Recently, a company in California was selected for an Immigration and Customs Enforcement (“ICE”) audit, and was hit with $1.5 million in fines for having employees whose I-9 paperwork was not strictly in compliance with regulations. They were also ordered to develop and maintain a compliance program to see that the violations did not recur. What made these fines so high was that the employer had 49 unauthorized workers (as opposed to just making errors on the I-9 forms), let some of them go following the inspection, and then rehired some of those same unauthorized workers. Some of those employees continued working as independent contractors or came back with different names. Because of the blatant nature of the employer’s actions, they could have been subject to criminal penalties, but accepted the large fine and agreed to institute compliance measures to resolve the ICE action. Among other requirements, the company set up new I-9 procedures, must report any immigration violations to ICE within 24 hours, and report compliance to the U.S. Attorney’s Office for two years.

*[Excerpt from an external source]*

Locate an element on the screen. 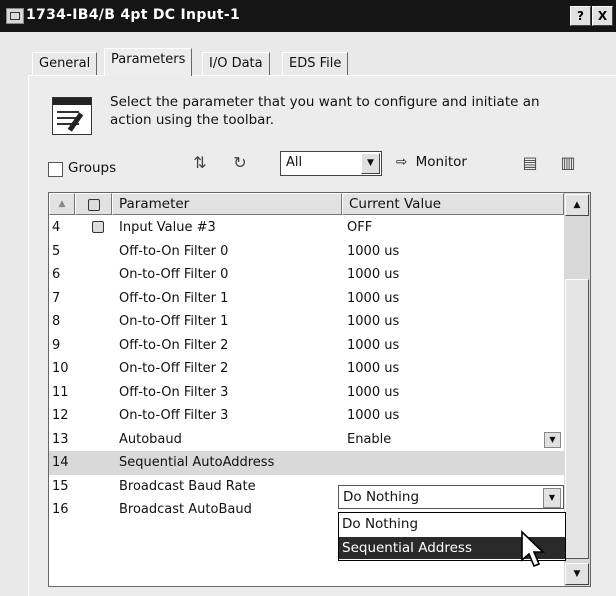  row-number: 10 is located at coordinates (60, 368).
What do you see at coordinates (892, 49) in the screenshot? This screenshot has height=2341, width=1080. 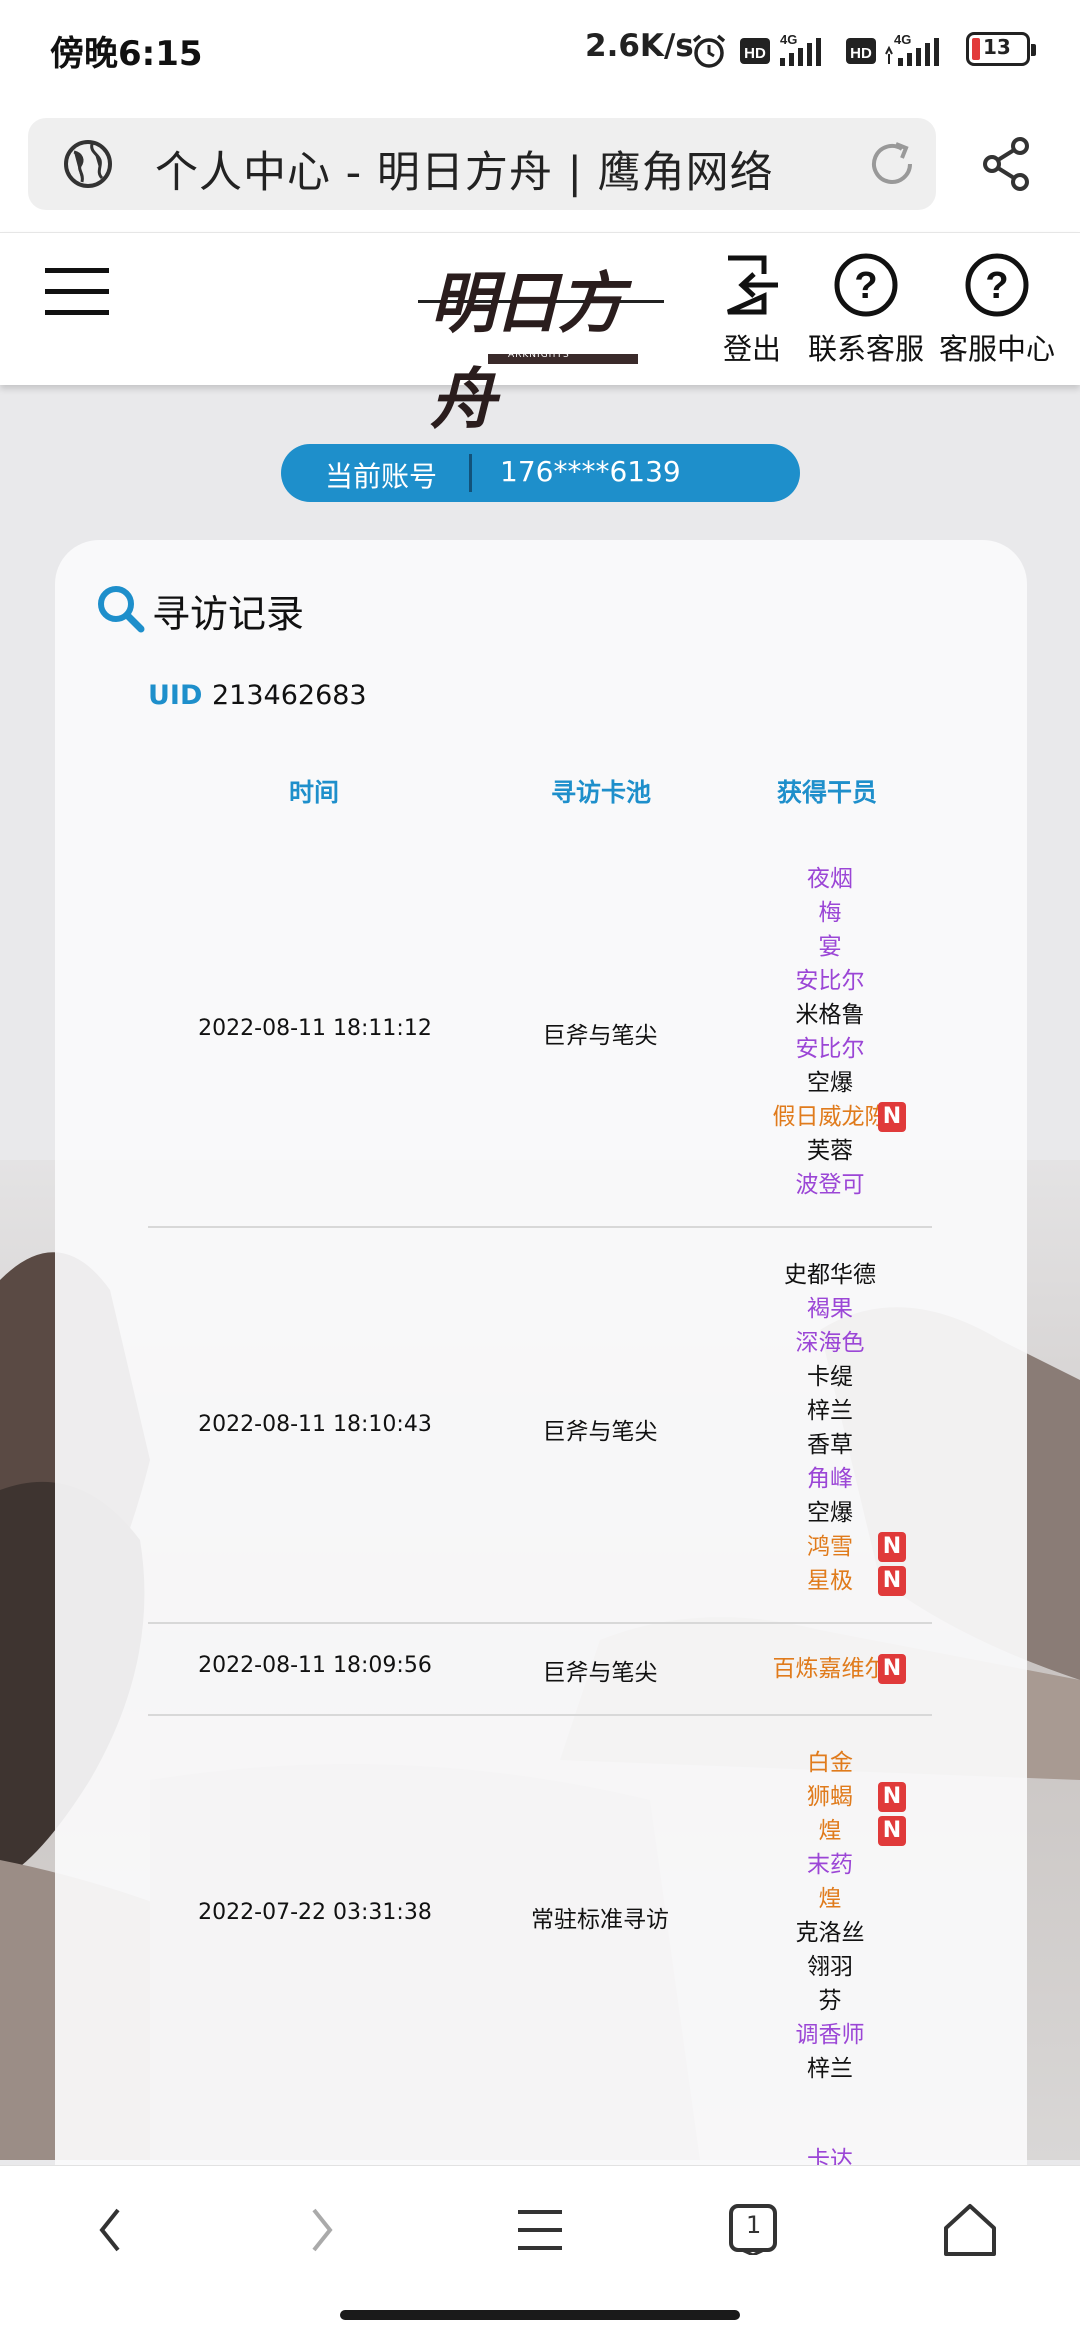 I see `signal-hd-icon-2: HD 4G` at bounding box center [892, 49].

Moral of the story is of course not to engage in such practices but every employer should review its own practices concerning I-9 compliance because errors in filling out the paperwork are subject to fines per I-9 form. Also, it is unlikely that the California food service company that received the large fine was randomly selected. More likely, ICE received a tip from a current or former employee, or competitor.

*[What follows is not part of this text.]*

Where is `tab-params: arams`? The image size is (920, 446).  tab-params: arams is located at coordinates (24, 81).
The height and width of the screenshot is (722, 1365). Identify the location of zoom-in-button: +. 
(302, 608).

Certain industries are at particular risk for audit. In our community, those include restaurants, hotels, landscaping and construction companies. In vulnerable industries, it may not be enough to accept the documents from the employee—you may need to use an independent service to ensure the eligibility to work. This is especially true where “Harry” leaves your employ and a few months later, your new employee “Jack” looks an awful lot like former employee “Harry.”